Nightwing and Jericho go the H.I.V.E. base nestled in the Rocky Mountains. They sneak into the facility and discover that the Titans have been strapped to a giant machine which is slowly siphoning away their life energy. Nightwing and Jericho fight through a horde of H.I.V.E. shock troops but are eventually captured. Deathstroke is surprised to see his son with the Titans and tries to bargain with H.I.V.E. to let him go, but is unsuccessful. Jericho possesses Deathstroke, then frees the other Titans and begins fighting H.I.V.E. Terra is enraged at Deathstroke and feels that his affection for Joey makes him weak. In a rage, Terra causes the H.I.V.E. facility to collapse, killing herself in the process. The Titans bring Terra's body back to New York for burial. The funeral service is small and only the Titans and the Outsiders are in attendance. The Titans let Terra's brother, Geo-Force, believe that she died heroically while fighting H.I.V.E.

== Reception ==
"The Judas Contract" won the Comics Buyer's Guide Fan Award for "Favorite Comic Book Story" of 1984 and was later reprinted as a standalone trade paperback in 1988. Robin adopts the identity of Nightwing, while Wally West gives up his Kid Flash persona and quits the Titans.

== Collected edition ==

| Title | Material collected | Published date | ISBN |
|---|---|---|---|
| New Teen Titans: The Judas Contract | New Teen Titans #39-40, Tales of the Teen Titans #41-44, Tales of the Teen Titans Annual #1 | August 1988 | 0-930289-34-X |

== In other media ==
=== Television ===
- "The Judas Contact" is adapted in the second season of Teen Titans. In this version, Terra is more sympathetic and tragic and initially displays little control over her powers, the latter trait being a source of shame for her. While on the run due to her powers, she encounters the Teen Titans, during which she confides in Beast Boy her fear of losing control and he develops a crush on her, and Slade, who claims to know everything about her and offers to help her. Agreeing with Slade, she temporarily leaves the Titans to study under him before returning to serve as a double agent and dates Beast Boy until he breaks up with her when she reveals her true allegiance. She helps Slade take over Jump City and seemingly kills the Titans, but develops second thoughts.
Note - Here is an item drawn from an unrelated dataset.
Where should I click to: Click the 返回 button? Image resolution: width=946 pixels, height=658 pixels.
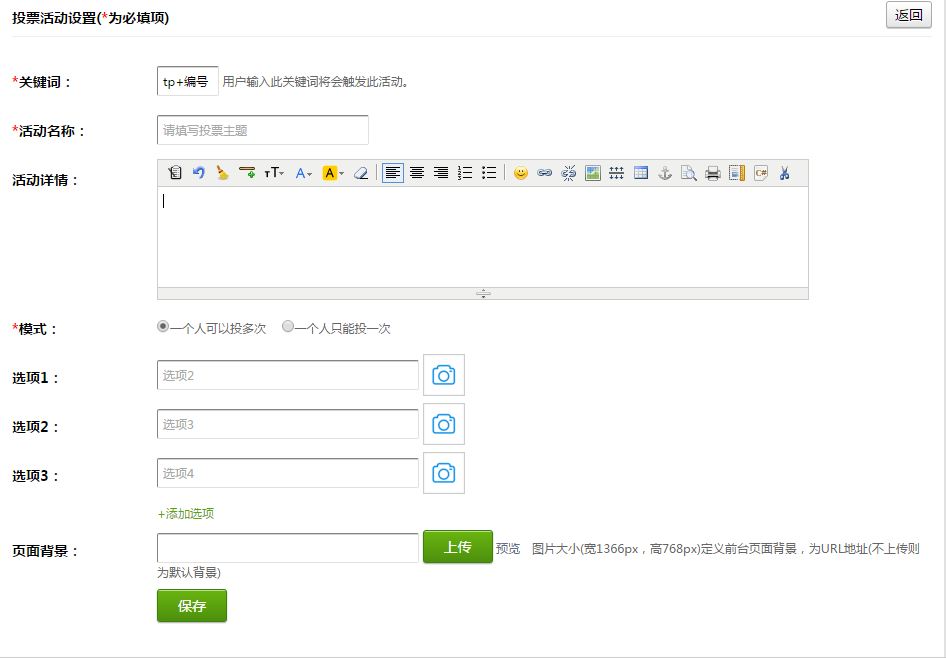pos(908,15)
After Slade betrays her, she overcomes his control, kills him, and sacrifices herself to save Jump City, turning to stone in the process. In the final episode, Beast Boy discovers Terra disappeared and encounters a girl resembling her with no powers or recollection of what happened.
- Elements of "The Judas Contract" are adapted in the third season of Young Justice. Terra was recruited into the League of Shadows under Deathstroke and worked for them as an assassin for two years before allowing the Outsiders to rescue her and acting as a double agent within their ranks. After Artemis appeals to her better nature, Terra openly defies Deathstroke's order to kill Beast Boy and defects to the Outsiders. Unlike the original storyline, Terra survives.
- Elements of "The Judas Contract" are adapted in the second season of Titans, with Terra's role being filled by Ravanger. After seeking Deathstroke out, she was recruited by him to serve as a mole in the Titans at the cost of her left eye. She worked with and secretly helped disband the Titans, claiming she wanted revenge on Deathstroke to avenge her dead half-brother Jericho, until her mission is compromised by her budding relationship with Jason Todd, who leaves her upon learning her true intentions, and Dick Grayson revealing Deathstroke killed Jericho. Rose subsequently betrays her father and grievously injures him, unknowingly causing Jericho's spirit to leave him and possess her, before joining a new iteration of the Titans.

===Film===
The story of "The Judas Contract" was adapted into the DC Animated Movie Universe (DCAMU) film Teen Titans: The Judas Contract.

=== Video Games ===
Deathstroke’s suit from "The Judas Contract" appears as an alternate suit for him in Batman: Arkham Origins.